Item 13.  Certain Relationships and Related Transactions.

  In February, 1994, Registrant repaid the remaining $370,000 in principal and
interest due to NPI Realty Advisors, Inc. from the proceeds of the sale of
Plantation Ridge Apartments.  See Item 1, "Business" and Item 8, "Consolidated
Financial Statements and Supplementary Data, Note 6."  Interest charged on the
notes was $3,000, $57,000 and $69,000 for the year ended December 31, 1994, 1993
and 1992, respectively.

  In accordance with the Partnership Agreement, Registrant may be charged by the
general partner and affiliates for services provided to Registrant.  From March,
1998 to December, 1992, such amounts were assigned pursuant to a services
agreement by the general partner and affiliates to Metric Realty Services, L.P.,
which performed partnership management and other services for the Partnership. 
On January 1, 1993, Metric Management, Inc., a company which is not affiliated
with the general partner, commenced providing certain property and portfolio
management services to Registrant under a new services agreement.  As provided
in the new services agreement effective January 1, 1993, no reimbursements were
made to the general partner and affiliates in 1993.  Subsequent to December 31,
1992, reimbursements were made to Metric Management, Inc.  On December 16, 1993,
the services agreement with Metric Management, Inc. was modified and, as a
result thereof, the Managing General Partner began directly providing
cash management services for Registrant as of December 23, 1993 and day-to-day
management of Registrant's affairs, including portfolio management, accounting
and investor relations services as of April 1, 1994.  Related party expenses for
the years ended December 31, 1994, 1993 and 1992 are as follows:

                                            1994         1993         1992
                                            ----         ----         ----
     Property Management fees            $557,000      $       -   $  886,000
     Reimbursement of expenses:
        Partnership accounting
          and investor services           100,000              -      335,000
        Professional services              30,000              -       50,000

     Total                               $687,000      $       -   $1,260,000
                                         ========      =========---==========
     Interest expense                    $  3,000      $  57,000   $   69,000
_____________                            ========      =========   ==========

(1)  The portion of this amount paid prior to August 10, 1994 was paid to NPI
     Property Management Corporation and the amount paid after August 10, 1994
     was paid to NPI-AP Management, L.P.  NPI Property Management Corporation
     and NPI-AP are affiliates of the Managing General Partner.
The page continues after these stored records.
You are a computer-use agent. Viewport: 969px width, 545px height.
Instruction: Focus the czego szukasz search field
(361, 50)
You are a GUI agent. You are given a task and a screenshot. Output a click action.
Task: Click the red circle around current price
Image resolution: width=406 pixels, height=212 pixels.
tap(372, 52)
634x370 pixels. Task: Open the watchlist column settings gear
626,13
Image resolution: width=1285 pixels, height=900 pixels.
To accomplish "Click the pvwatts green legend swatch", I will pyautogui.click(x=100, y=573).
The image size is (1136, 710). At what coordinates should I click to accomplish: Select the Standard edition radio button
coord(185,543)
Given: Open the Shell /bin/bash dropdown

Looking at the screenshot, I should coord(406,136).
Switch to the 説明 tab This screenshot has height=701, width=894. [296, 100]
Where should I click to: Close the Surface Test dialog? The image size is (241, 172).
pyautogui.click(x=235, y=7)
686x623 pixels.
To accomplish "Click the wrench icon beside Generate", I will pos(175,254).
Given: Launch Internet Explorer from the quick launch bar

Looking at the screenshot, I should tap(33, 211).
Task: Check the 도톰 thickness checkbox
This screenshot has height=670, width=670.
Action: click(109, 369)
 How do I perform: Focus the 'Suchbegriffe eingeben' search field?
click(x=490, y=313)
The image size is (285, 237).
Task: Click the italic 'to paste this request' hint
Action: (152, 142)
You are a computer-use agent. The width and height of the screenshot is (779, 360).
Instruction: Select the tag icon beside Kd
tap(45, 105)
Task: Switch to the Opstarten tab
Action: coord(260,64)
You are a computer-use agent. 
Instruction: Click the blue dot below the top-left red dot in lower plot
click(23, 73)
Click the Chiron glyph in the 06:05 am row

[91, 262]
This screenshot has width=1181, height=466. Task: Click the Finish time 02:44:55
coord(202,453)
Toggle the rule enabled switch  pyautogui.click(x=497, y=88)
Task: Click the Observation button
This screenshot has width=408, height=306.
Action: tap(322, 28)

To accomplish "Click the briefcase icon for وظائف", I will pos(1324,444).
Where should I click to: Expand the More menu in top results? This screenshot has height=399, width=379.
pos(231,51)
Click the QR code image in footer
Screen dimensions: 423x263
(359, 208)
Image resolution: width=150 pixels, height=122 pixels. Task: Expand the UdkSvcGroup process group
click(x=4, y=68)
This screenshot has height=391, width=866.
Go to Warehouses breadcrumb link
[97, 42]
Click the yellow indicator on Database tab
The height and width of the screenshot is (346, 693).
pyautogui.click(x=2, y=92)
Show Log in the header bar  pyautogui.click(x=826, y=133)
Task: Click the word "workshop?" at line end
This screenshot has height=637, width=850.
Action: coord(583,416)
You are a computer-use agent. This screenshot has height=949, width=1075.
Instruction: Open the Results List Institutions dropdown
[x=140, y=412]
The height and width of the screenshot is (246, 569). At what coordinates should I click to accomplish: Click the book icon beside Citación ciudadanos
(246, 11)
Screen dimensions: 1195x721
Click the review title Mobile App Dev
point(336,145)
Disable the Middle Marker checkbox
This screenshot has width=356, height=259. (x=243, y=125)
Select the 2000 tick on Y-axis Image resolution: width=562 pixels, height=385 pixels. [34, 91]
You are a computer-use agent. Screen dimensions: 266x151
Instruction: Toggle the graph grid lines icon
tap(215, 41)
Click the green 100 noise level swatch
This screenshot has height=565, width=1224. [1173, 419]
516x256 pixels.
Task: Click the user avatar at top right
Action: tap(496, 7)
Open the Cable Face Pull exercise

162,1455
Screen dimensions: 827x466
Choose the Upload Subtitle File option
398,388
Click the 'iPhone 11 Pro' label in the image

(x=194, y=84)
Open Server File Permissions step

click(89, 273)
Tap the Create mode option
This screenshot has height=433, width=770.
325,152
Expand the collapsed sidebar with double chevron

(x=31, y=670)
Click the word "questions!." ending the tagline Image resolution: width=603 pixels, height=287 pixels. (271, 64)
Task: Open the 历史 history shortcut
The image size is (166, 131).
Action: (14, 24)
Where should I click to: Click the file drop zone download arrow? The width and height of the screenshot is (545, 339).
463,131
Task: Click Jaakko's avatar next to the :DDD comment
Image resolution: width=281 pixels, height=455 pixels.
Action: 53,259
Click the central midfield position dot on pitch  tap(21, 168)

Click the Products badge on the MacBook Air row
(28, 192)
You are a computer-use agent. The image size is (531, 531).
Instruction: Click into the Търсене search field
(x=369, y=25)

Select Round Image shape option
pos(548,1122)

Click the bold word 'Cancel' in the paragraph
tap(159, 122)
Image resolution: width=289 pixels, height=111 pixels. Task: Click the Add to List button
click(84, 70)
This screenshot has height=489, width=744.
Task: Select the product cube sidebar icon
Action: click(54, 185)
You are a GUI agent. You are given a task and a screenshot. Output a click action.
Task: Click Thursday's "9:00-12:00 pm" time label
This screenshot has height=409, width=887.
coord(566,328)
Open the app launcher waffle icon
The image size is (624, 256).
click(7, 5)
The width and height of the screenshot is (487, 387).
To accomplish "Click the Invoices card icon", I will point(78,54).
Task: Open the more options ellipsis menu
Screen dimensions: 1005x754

  In accordance with the Partnership Agreement, the general partner received a
management incentive allocation equal to ten percent of net and taxable income
(loss) before gains on property dispositions.  The general partner was also

allocated its two percent continuing interest in Registrant's net and taxable
income (loss) after the preceding allocation.  Furthermore, the general partner
is 

                                      20

<PAGE>
allocated gain on property dispositions to the extent it is entitled to
receive distributions and then 12 percent of remaining gain.

  Certain officers and directors of the Managing General Partner receive
compensation from affiliates of the Managing General Partner (but not from
Registrant) for services performed for various affiliated entities, which may
include services performed for Registrant.

  Pursuant to the terms of a loan made by Kidder Peabody Mortgage Capital
Corporation to DeForest I and DeForest II in connection with the consummation of
the tender offer for limited partnership units in Registrant and 18 affiliated
public limited partnerships, NPI, Inc. and its shareholders pledged, as
collateral for the loan, all of the issued and outstanding capital stock of NPI
Equity II and NPI, Inc., respectively.  Accordingly, if either DeForest I or
DeForest II were unable to satisfy their loan obligations and the lender was to
foreclose on its collateral, the lender would become the sole shareholder of
NPI, Inc. and NPI Equity II.

  One of several possible sources of funds to repay the loan is DeForest I's
distributable portion of the proceeds of any sale or refinancing of Registrant's
property attributable to Units tendered.  Consequently, a conflict of interest
may exist for the Managing General Partner in determining whether and when to
sell and/or refinance Registrant's property.  Any such conflict, however, may be
mitigated by the fact that (i) proceeds from the sale or refinancing of
properties owned by other partnerships in which DeForest I and DeForest II or
their affiliates may have an interest is available to them, (ii) there exist
other repayment sources, including voluntary loans and capital contributions
from the DeForest I and DeForest II partners, and (iii) DeForest I may be able
to refinance all or a portion of the DeForest I Loan.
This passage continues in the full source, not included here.